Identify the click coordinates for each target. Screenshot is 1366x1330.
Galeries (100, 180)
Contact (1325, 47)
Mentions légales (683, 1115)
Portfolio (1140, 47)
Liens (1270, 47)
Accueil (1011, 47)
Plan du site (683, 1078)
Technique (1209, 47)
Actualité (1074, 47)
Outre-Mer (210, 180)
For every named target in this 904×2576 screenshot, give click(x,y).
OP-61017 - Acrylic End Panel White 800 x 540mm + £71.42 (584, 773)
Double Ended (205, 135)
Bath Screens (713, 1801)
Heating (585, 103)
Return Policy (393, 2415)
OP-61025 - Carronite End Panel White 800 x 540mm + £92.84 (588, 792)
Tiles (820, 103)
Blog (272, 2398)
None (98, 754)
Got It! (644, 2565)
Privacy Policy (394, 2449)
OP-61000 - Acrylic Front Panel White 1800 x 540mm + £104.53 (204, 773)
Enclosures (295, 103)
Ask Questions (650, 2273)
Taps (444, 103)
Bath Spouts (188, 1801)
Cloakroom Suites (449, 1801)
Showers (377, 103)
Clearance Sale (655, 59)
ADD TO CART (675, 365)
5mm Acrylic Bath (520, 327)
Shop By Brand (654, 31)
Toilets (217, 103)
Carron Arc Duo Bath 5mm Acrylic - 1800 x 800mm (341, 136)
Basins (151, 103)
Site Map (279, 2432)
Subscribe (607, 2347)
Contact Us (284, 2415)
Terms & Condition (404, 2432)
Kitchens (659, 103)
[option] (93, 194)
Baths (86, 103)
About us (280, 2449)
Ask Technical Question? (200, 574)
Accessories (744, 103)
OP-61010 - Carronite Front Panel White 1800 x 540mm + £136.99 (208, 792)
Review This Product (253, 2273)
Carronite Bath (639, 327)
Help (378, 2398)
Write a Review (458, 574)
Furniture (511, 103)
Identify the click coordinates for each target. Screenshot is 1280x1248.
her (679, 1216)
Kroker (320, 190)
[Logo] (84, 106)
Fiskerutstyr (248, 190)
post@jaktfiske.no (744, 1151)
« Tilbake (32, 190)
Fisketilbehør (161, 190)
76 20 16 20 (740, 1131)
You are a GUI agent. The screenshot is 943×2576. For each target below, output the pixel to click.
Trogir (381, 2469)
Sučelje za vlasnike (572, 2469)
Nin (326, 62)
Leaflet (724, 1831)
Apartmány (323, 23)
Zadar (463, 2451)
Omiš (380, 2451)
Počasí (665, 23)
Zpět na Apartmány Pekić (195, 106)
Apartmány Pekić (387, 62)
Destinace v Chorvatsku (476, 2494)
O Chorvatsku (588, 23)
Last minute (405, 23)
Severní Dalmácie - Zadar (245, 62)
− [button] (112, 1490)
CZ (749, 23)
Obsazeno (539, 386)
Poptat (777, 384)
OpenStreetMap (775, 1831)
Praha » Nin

-------------------------

» Instructions to follow:
An exact reproduction of all the entries above is the expected answer.

» Result:
Identify the click coordinates for each target. Screenshot is 1366x1330.
Galeries (100, 180)
Contact (1325, 47)
Mentions légales (683, 1115)
Portfolio (1140, 47)
Liens (1270, 47)
Accueil (1011, 47)
Plan du site (683, 1078)
Technique (1209, 47)
Actualité (1074, 47)
Outre-Mer (210, 180)
For every named target in this 904×2576 screenshot, give click(x,y).
OP-61017 - Acrylic End Panel White 800 x 540mm + £71.42 (584, 773)
Double Ended (205, 135)
Bath Screens (713, 1801)
Heating (585, 103)
Return Policy (393, 2415)
OP-61025 - Carronite End Panel White 800 x 540mm + £92.84 (588, 792)
Tiles (820, 103)
Blog (272, 2398)
None (98, 754)
Got It! (644, 2565)
Privacy Policy (394, 2449)
OP-61000 - Acrylic Front Panel White 1800 x 540mm + £104.53 (204, 773)
Enclosures (295, 103)
Ask Questions (650, 2273)
Taps (444, 103)
Bath Spouts (188, 1801)
Cloakroom Suites (449, 1801)
Showers (377, 103)
Clearance Sale (655, 59)
ADD TO CART (675, 365)
5mm Acrylic Bath (520, 327)
Shop By Brand (654, 31)
Toilets (217, 103)
Carron Arc Duo Bath 5mm Acrylic - 1800 x 800mm (341, 136)
Basins (151, 103)
Site Map (279, 2432)
Subscribe (607, 2347)
Contact Us (284, 2415)
Terms & Condition (404, 2432)
Kitchens (659, 103)
[option] (93, 194)
Baths (86, 103)
About us (280, 2449)
Ask Technical Question? (200, 574)
Accessories (744, 103)
OP-61010 - Carronite Front Panel White 1800 x 540mm + £136.99 (208, 792)
Review This Product (253, 2273)
Carronite Bath (639, 327)
Help (378, 2398)
Write a Review (458, 574)
Furniture (511, 103)
Identify the click coordinates for each target. Screenshot is 1280x1248.
her (679, 1216)
Kroker (320, 190)
[Logo] (84, 106)
Fiskerutstyr (248, 190)
post@jaktfiske.no (744, 1151)
« Tilbake (32, 190)
Fisketilbehør (161, 190)
76 20 16 20 (740, 1131)
You are a GUI agent. The screenshot is 943×2576. For each target below, output the pixel to click.
Trogir (381, 2469)
Sučelje za vlasnike (572, 2469)
Nin (326, 62)
Leaflet (724, 1831)
Apartmány (323, 23)
Zadar (463, 2451)
Omiš (380, 2451)
Počasí (665, 23)
Zpět na Apartmány Pekić (195, 106)
Apartmány Pekić (387, 62)
Destinace v Chorvatsku (476, 2494)
O Chorvatsku (588, 23)
Last minute (405, 23)
Severní Dalmácie - Zadar (245, 62)
− [button] (112, 1490)
CZ (749, 23)
Obsazeno (539, 386)
Poptat (777, 384)
OpenStreetMap (775, 1831)
Praha » Nin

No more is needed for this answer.